Según testigos presenciales y las imágenes que ya circulan por el mundo, Trump, en un movimiento brusco, “aventó” o retiró violentamente la mano de Macron tras un breve contacto, para inmediatamente dirigir su atención hacia Brigitte Macron.

El presidente estadounidense ignoró el protocolo de saludo al mandatario galo para saludar a la Primera Dama francesa con una efusividad que la prensa europea ha tildado de “invasiva” y “condescendiente”.

Macron aludió indirectamente a esta falta de etiqueta durante su discurso:

“La cortesía diplomática no es una debilidad, es el lenguaje de la civilización. Quien confunde la fuerza con la falta de modales solo demuestra su inseguridad ante un orden que ya no puede controlar mediante el ruido.”

En un momento de gran calado intelectual, Macron defendió el papel de la Ilustración y el método científico como bases de las políticas públicas, criticando el auge de las teorías de conspiración que parecen emanar de la administración estadounidense para justificar la salida de acuerdos climáticos o sanitarios.

“No podemos construir un futuro sobre la base de sospechas infundadas y mitos de redes sociales. Preferimos la ciencia que el complotismo porque la ciencia es la única que nos permite enfrentar las crisis reales, como el colapso de la biodiversidad y la regulación de la Inteligencia Artificial.”

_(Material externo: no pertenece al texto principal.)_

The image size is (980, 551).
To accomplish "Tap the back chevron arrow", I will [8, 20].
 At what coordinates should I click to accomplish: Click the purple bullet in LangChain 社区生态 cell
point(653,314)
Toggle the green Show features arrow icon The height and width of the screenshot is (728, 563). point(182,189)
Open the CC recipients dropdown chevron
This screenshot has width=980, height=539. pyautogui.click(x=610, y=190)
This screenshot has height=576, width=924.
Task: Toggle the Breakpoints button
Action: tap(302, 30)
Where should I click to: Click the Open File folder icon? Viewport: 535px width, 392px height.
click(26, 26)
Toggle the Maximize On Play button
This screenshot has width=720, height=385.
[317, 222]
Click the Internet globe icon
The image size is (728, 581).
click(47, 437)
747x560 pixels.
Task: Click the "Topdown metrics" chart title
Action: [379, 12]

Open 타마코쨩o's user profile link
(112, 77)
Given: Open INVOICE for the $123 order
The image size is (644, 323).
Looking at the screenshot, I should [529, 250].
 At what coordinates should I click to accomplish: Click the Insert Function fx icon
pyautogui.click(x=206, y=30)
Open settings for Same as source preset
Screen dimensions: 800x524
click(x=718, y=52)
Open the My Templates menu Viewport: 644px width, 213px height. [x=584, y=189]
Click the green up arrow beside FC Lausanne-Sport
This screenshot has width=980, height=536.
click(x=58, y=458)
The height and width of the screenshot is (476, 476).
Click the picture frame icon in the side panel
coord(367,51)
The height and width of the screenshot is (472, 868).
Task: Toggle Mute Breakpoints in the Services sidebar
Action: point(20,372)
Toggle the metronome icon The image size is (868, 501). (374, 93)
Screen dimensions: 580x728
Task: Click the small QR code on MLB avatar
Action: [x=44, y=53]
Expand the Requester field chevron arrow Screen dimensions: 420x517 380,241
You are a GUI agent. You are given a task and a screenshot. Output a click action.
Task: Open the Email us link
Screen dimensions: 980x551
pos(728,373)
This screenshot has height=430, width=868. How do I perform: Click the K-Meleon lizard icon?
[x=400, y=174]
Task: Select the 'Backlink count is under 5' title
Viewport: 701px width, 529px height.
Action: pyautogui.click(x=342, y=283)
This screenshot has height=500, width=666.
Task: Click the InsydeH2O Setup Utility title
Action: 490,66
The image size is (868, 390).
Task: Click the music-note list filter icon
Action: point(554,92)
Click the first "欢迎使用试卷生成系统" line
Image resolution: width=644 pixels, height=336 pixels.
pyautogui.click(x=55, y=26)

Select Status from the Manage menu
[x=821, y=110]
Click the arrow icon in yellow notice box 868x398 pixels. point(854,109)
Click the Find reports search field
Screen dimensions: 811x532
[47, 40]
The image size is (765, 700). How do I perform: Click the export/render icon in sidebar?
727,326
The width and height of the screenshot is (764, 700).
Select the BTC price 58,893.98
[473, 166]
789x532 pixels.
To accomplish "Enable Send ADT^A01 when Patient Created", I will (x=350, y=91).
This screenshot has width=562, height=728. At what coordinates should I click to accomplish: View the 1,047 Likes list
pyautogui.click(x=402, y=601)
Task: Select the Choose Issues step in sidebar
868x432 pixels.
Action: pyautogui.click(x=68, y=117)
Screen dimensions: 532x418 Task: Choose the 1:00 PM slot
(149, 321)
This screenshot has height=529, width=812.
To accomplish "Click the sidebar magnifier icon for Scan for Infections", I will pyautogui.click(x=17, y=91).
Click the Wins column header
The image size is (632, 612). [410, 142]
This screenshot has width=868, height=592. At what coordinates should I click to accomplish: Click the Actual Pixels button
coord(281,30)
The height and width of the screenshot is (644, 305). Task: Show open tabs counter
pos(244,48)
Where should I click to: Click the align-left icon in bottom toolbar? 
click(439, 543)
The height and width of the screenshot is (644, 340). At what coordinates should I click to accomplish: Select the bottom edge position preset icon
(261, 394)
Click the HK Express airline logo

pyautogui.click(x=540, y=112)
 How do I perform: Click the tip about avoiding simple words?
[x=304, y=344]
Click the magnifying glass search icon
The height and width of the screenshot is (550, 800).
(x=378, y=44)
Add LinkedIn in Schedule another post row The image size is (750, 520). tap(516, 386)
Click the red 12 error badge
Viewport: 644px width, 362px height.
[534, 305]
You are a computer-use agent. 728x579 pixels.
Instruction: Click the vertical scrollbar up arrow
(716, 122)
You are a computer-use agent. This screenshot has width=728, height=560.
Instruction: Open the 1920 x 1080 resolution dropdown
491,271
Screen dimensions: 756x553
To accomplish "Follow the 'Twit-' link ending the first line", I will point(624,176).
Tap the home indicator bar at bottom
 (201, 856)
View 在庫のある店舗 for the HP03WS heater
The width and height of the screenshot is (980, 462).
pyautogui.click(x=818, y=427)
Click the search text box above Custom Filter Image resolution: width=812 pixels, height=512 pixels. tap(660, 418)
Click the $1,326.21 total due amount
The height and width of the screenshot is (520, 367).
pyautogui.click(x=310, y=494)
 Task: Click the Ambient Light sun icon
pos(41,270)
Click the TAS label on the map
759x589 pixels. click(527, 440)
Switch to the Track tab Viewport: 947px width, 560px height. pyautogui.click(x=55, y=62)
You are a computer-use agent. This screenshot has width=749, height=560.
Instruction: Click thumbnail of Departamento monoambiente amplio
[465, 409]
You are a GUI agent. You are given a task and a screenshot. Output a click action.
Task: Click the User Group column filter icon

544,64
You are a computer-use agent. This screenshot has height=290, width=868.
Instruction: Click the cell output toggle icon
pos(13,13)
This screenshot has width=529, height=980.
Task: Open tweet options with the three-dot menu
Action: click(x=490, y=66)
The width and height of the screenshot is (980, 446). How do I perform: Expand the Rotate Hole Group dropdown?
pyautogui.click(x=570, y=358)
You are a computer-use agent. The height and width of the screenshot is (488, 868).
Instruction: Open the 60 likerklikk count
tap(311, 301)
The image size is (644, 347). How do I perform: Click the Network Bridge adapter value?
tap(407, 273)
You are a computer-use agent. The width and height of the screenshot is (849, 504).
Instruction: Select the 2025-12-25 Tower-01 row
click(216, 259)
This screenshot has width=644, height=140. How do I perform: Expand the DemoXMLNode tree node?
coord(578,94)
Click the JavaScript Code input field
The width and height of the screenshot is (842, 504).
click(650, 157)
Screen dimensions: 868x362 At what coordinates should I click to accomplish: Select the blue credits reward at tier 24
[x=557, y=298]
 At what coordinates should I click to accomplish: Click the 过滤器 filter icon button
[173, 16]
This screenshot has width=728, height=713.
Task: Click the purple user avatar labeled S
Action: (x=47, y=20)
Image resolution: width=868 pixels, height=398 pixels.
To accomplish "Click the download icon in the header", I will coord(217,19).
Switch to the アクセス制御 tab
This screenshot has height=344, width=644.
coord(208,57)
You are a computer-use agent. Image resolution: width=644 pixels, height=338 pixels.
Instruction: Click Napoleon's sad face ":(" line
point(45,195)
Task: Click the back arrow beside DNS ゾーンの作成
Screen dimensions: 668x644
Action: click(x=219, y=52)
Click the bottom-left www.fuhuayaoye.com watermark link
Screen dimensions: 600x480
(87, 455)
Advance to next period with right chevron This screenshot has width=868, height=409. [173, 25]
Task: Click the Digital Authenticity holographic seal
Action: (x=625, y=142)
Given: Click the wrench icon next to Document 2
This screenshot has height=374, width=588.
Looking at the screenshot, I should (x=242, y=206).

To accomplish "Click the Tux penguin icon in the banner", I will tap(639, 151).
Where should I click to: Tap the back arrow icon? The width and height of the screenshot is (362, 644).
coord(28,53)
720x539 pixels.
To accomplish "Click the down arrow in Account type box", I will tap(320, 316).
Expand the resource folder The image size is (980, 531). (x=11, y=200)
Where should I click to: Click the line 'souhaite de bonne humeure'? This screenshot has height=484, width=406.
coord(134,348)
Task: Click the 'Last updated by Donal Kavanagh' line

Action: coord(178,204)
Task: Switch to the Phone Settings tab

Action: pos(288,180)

Finalmente, el líder francés hizo un llamado a las naciones democráticas a cerrar filas en torno a las instituciones internacionales (ONU, OMC, OTAN) que Trump ha amenazado con abandonar o desmantelar.

“La ley del más fuerte no es una ley, es una tragedia. Preferimos el estado de derecho que la brutalidad de los aranceles arbitrarios y las amenazas territoriales. Europa seguirá siendo el puerto seguro para quienes creen que el poder se legitima a través de las leyes y no a través de los tuits o la intimidación física.”

Se rompe el eje del atlántico

La intervención de Macron, sumada a la postura de Mark Carney, sugiere que el “Eje del Atlántico” se ha roto definitivamente. Mientras Trump intenta rediseñar el mapa global a través de encuentros bilaterales de alta presión y gestos de dominancia física, Macron ha asumido el liderazgo del bloque que busca preservar el espíritu de Davos: la cooperación técnica y el diálogo institucional.

La cumbre de 2026 será recordada como el momento en que Francia decidió que “llevarse bien” con Trump ya no era una opción viable si el precio era la renuncia a la propia dignidad soberana.